Protectionism is the restriction of trade and industries by imposing regulations and tariffs to protect local companies and local interests. A few industries are already protected here. Lawyers, for example, must be Bahamian as do real estate agents, I think. And rumour has it, the IT industry is under consideration for the same treatment.

Some of this is understandable, given the country's small population, proximity to the US, and political history. And with the recent economic downturn, it gets even harder to discuss the issue without emotions running high.

In any case, whether or not that's true is not something I can talk intelligently about. I am, after all, a foreigner here myself so I don't know that I could be an unbiased judge. I take some comfort in the fact that I am living and spending money here, but working for companies in the US and Canada.

In any case, one of my goals with the BahaNET user group, which is my current outlet for organizing the software development industry here, is in direct response to this protectionist opinion and it applies anywhere, not just here.

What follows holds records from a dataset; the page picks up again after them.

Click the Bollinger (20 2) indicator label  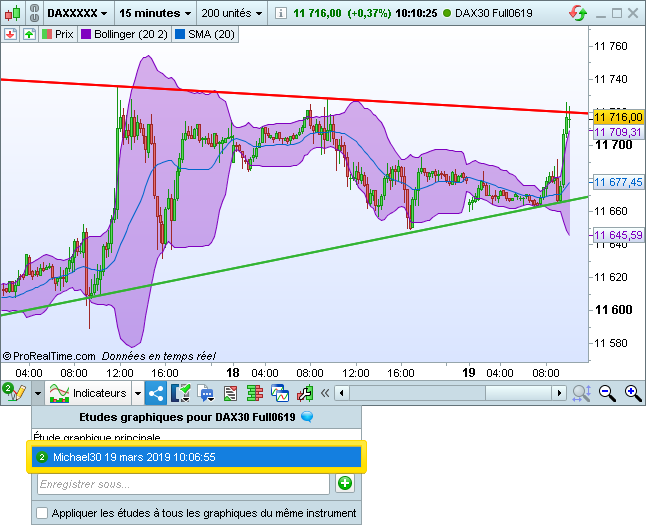126,34
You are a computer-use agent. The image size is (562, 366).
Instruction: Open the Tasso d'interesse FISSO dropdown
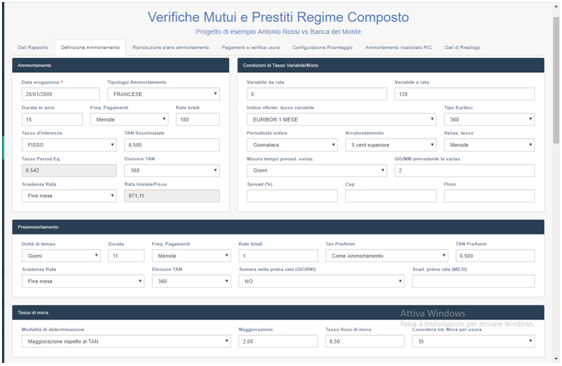pyautogui.click(x=69, y=145)
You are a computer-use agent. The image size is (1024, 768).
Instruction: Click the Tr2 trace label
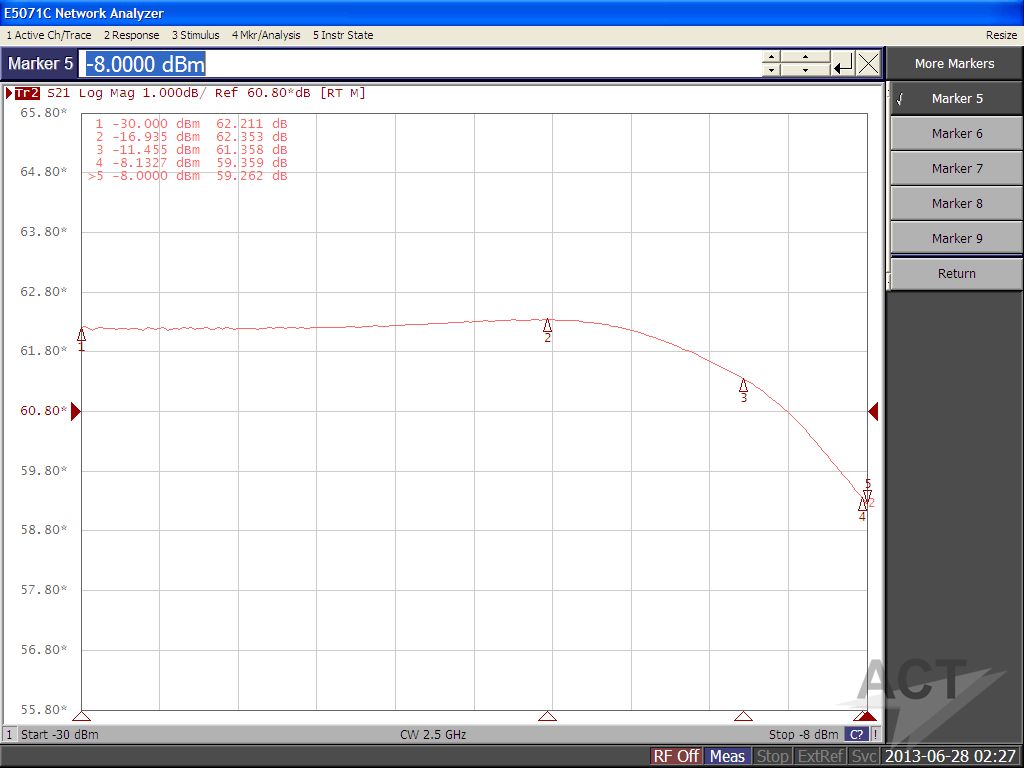click(x=27, y=93)
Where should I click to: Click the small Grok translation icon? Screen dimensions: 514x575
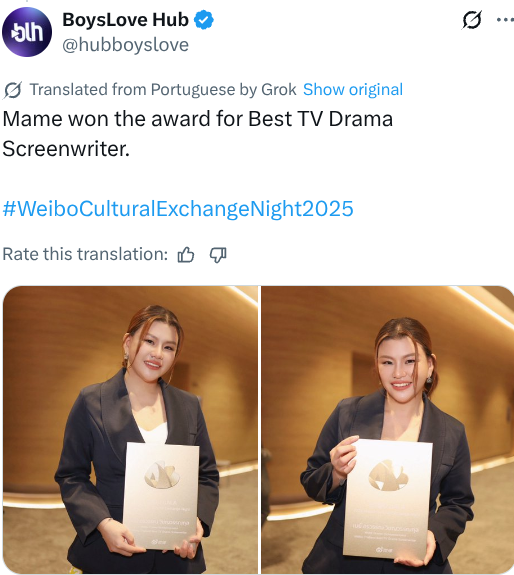point(12,90)
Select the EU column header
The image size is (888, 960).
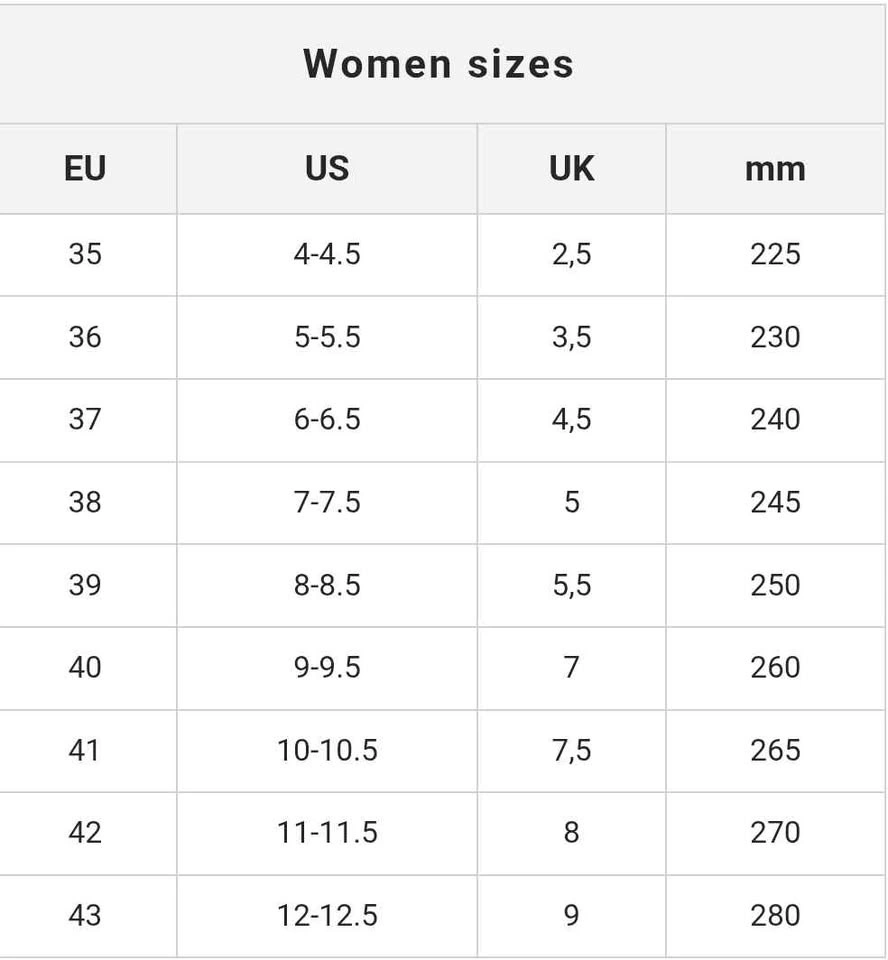(85, 169)

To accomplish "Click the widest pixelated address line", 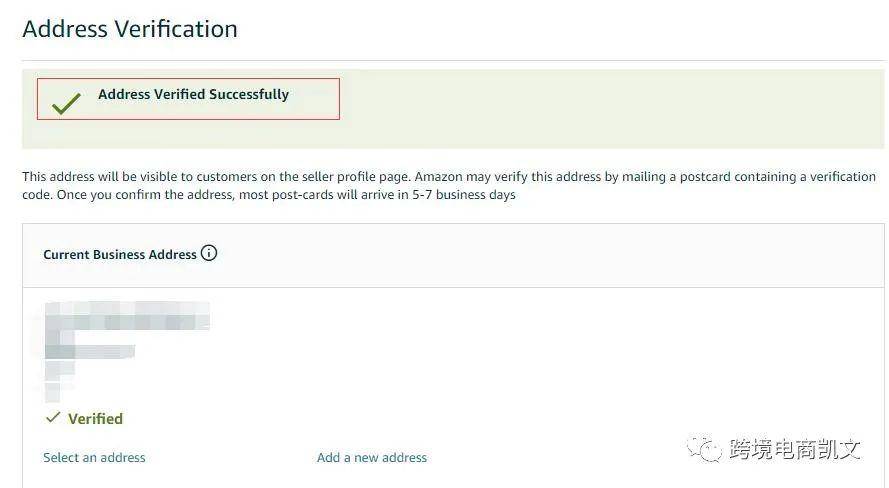I will [130, 322].
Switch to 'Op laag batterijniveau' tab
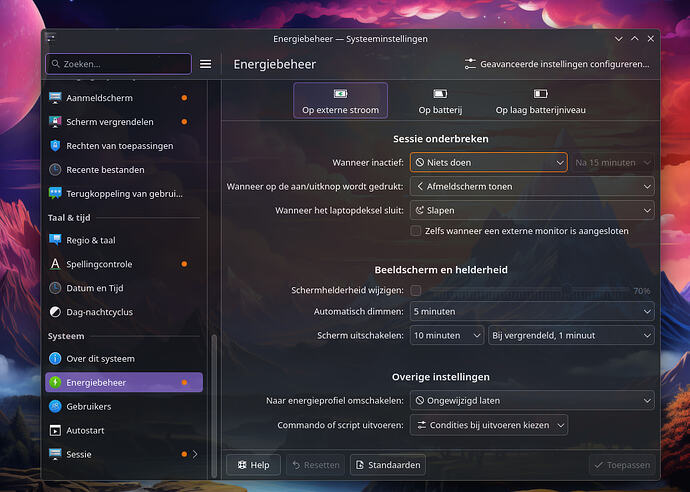690x492 pixels. tap(540, 101)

To wit: If you want to make sure your job doesn't go to anyone else (local or foreign**), then be better at it than anyone else. Don't give the company a reason to look elsewhere and they won't do it.

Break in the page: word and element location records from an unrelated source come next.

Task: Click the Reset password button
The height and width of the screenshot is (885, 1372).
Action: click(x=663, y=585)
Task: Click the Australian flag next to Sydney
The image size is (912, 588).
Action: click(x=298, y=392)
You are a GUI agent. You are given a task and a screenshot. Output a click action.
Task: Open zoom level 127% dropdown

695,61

This seems to be lost on many people. The natural inclination when someone else gets a job you were after (or that you had) is that they did something underhanded to get it. Instead of thinking, "Maybe I need to upgrade my skills," it's easier to assume that someone has ulterior motives and is working against you so that you can maintain the status quo.

The decision to hire someone is usually pretty easy when comparing two people. The basic metric is: which one has more skill than the other? If the difference is obvious, then so is the decision. It's only when the candidates are relatively equal in skill level that other factors come into play.

It's naive to assume this is always the case, of course. Some companies are more political than others. But it certainly tips the odds in your favour if you are good at what you do.

That's why it's encouraging to see the same people coming out month after month to the BahaNET meetings to see what else is out there and to connect with other developers. Regardless of their actual skill level, it tells me that these people are willing to put some effort into making themselves better. So that when it comes to hiring them versus, say, a Canadian with similar skill level for which you'd need to buy an annual work permit, it's a no-brainer.

** Keep in mind that when I refer to a local or foreigner, I'm talking about status, not physical proximity. The "local vs. remote" thing is a whole different issue which I mention to pre-empt any accusations of hypocrisy based on previous posts on working remotely.